■ Required task A ■
In how many lines of the listing does the string "Where" appear? Case counts, and your reply should be only the number.

Not so New

I remember it clearly.  The ubiquity of technology robs me of the memory of how I knew about it, but there was plenty of pre-internet buzz.  A new Bible translation was being published and people were very excited.  Including me.  By the time the New International Version (NIV) was set to appear, I had read every translation of the Good Book I knew, cover-to-cover.  Being a good evangelical, I started with the King James.  I’d read it a time or two, then moved on to the Revised Standard Version.  As you might guess, with my interests I didn’t have a lot of friends, but I do recall people complaining that it wasn’t literal enough.  I’d read the Living Bible, and the Good News Bible.  My favorite was probably the New American Standard Bible, though, because it was as close to languages I then didn’t know as I could get.

We didn’t have much money in my family, and since my summer jobs covered the cost of my school clothes, disposable income was fairly rare.  But then a miracle.  Christmas morning I opened my “big gift”—a brand new NIV.  In a way that is somehow difficult to recapture these days, I was absurdly happy getting a new Bible.  I started reading it right away.  Little did I know it would become the best-selling modern English translation of all time.  And that’s saying something—Bibles are big business.  The reason for the NIV’s appeal was that it was Evangelical-friendly.  No awkward issues like inclusive language, and, to be honest, a nicely rendered English.

Being in the Bibles business I decided to read about who was behind the NIV and found an unexpected connection with Rutgers University, where I used to teach.  The owner of the NIV translation is Biblica.  Biblica is the name of the International Bible Society, initially founded in 1809 as the New York Bible Society.  In a way that’s hard to imagine in today’s New York City, that’s where the group formed.  One of its founders?  Henry Rutgers.  Eventually the New York Bible Society became international, and like many good evangelicals, moved to Colorado Springs.  The money from continuing sales of the NIV must contribute to their somewhat posh-looking campus.  Meanwhile, Rutgers University has moved in quite a different direction.

Connections like this have always fascinated me.  Although much detritus has flowed under the bridge with all that water, I can still feel that brief, sharp release of endorphins when I pick up my well-used NIV.  I think of days of naive faith and all that has come after.  Yes, Bibles are big business, and yet somehow so very small.

■ Information provided ■

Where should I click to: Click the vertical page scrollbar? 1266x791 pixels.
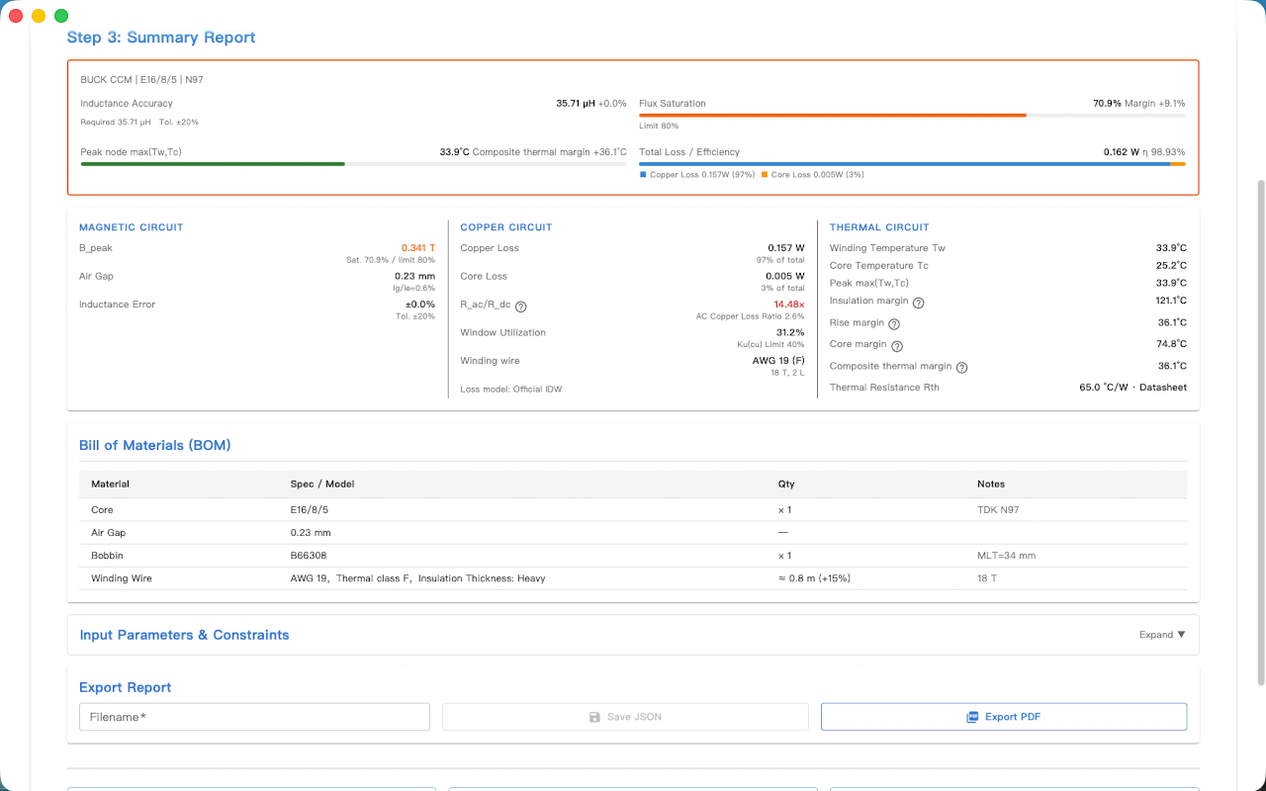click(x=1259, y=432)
* * *
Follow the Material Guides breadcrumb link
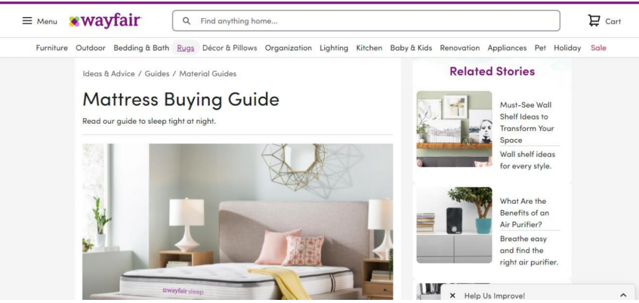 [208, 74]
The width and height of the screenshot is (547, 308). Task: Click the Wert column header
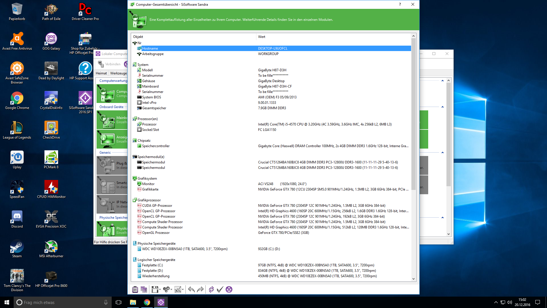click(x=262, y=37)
...
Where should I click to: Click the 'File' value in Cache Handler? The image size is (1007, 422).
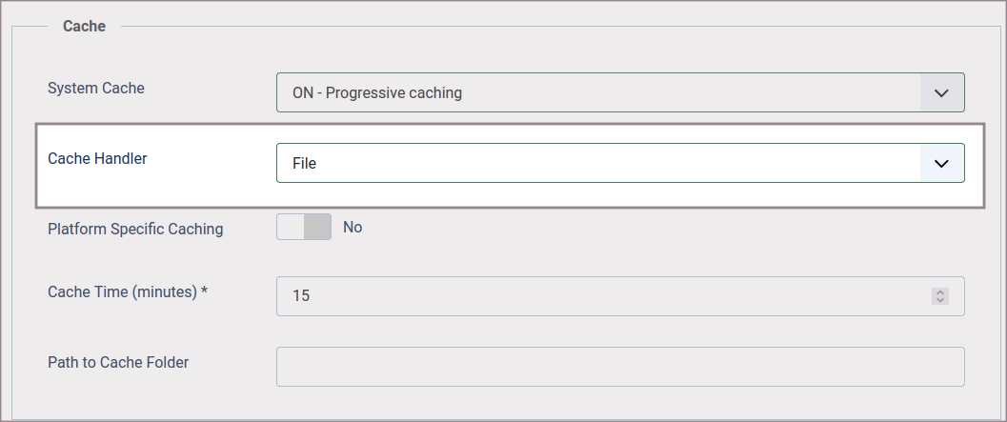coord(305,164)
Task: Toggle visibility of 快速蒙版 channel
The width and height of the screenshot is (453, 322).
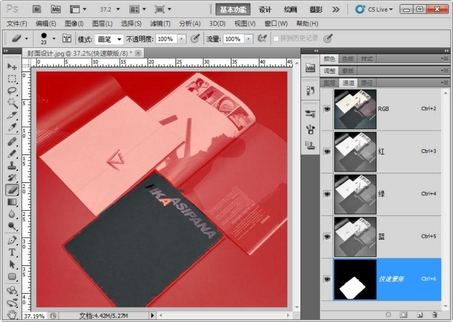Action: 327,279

■ Required task B ■
Can you extract the passage of the NIV essay between "Connections like this" and "so very small.", inclusive, copying it word for word?

■ Exercise answer A ■
2

■ Exercise answer B ■
Connections like this have always fascinated me.  Although much detritus has flowed under the bridge with all that water, I can still feel that brief, sharp release of endorphins when I pick up my well-used NIV.  I think of days of naive faith and all that has come after.  Yes, Bibles are big business, and yet somehow so very small.